L’approccio minivasivo

Come spiega il professor Yamume Tshomba (nella foto), ordinario di Chirurgia Vascolare all’Università Cattolica e direttore della scuola di specializzazione in chirurgia vascolare, si tratta di un approccio che non prevede incisioni chirurgiche. “L’endoprotesi vascolare utilizzata per riparare l’aorta è racchiusa in un introduttore del diametro di pochi millimetri, che viene inserito dai vasi dell’inguine, pungendo la cute, per poi risalire fino al tratto di aorta da riparare. L’endoprotesi una volta in sede viene rilasciata, per ‘foderare’ il tratto di aorta malato dall’interno, rinforzandone la parete e scongiurandone così la rottura”, ha detto lo specialista.

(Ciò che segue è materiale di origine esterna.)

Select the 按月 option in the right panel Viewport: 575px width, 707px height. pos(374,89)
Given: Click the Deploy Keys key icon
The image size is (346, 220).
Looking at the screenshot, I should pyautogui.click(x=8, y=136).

“Quando il tratto da riparare è l’arco dell’aorta – ha aggiunto Tshomba – c’è il grosso problema costituito da tre importanti tronchi arteriosi: il tronco brachiocefalico, la carotide comune sinistra e l’arteria succlavia sinistra che non possono essere coperti dall’endoprotesi. Per evitare di ostruire questi importanti vasi (che portano sangue al cervello e agli arti superiori), si ricorre a ditte specializzate che ‘customizzano’, cioè adattano la protesi vascolare sulla base dell’anatomia del singolo paziente. Si tratta di un procedimento che richiede però qualche settimana e nel caso di Paolo – ha precisato lo specialista – non avevamo questo tempo a disposizione, perché la rottura dell’arco era imminente e non ci avrebbe consentito di aspettare. Per questo abbiamo contattato il più grande esperto al mondo in questo campo: Ludovic Canaud, professore di chirurgia toracica e vascolare all’Ospedale Universitario di Montpellier (Francia). Il professor Canaud è venuto appositamente al Gemelli, in una situazione di urgenza, per adattare l’endoprotesi da applicare al signor Paolo”.

Cosa hanno fatto gli specialisti

“Di fronte a un paziente complesso – ha rilevato Massimo Massetti – è molto importante la condivisione e la discussione del caso all’interno dell’Aortic Team, ma altrettanto importante è una discussione collegiale, anche internazionale, con pionieri di alcune tecnologie. È questo il metodo di lavoro di un Team multidisciplinare, che mette in sinergia competenze e risorse al fine di realizzare una cura sempre più personalizzata sui bisogni del paziente”.

La protesi vascolare è stata estratta dal suo introduttore e, in ambiente sterile, i medici hanno “praticato delle fenestrazioni sulla protesi, la prima di 32 mm per consentire la pervietà del tronco brachio-cefalico (tronco anonimo) e della carotide comune di sinistra; la seconda di 8 mm per consentire la pervietà dell’arteria succlavia di sinistra – ha raccontato Giovanni Tinelli, associato di Chirurgia Vascolare dell’Università Cattolica, che ha partecipato all’intervento – L’endoprotesi è stata quindi inserita di nuovo nell’introduttore, attraverso il quale l’abbiamo posizionata nel tratto di aorta a rischio rottura, mantenendo però la pervietà dei tronchi sovraortici, grazie alle fenestrazioni praticate in questo tubo di tessuto sintetico sostenuto da una struttura di metallo”.

Il risultato

Trattandosi di un intervento urgente e ‘off label’, al paziente è stato chiesto di firmare un consenso informato specifico. Una scelta vincente: il paziente è tornato a casa e la Tac di controllo “è perfetta”, concludono i medici.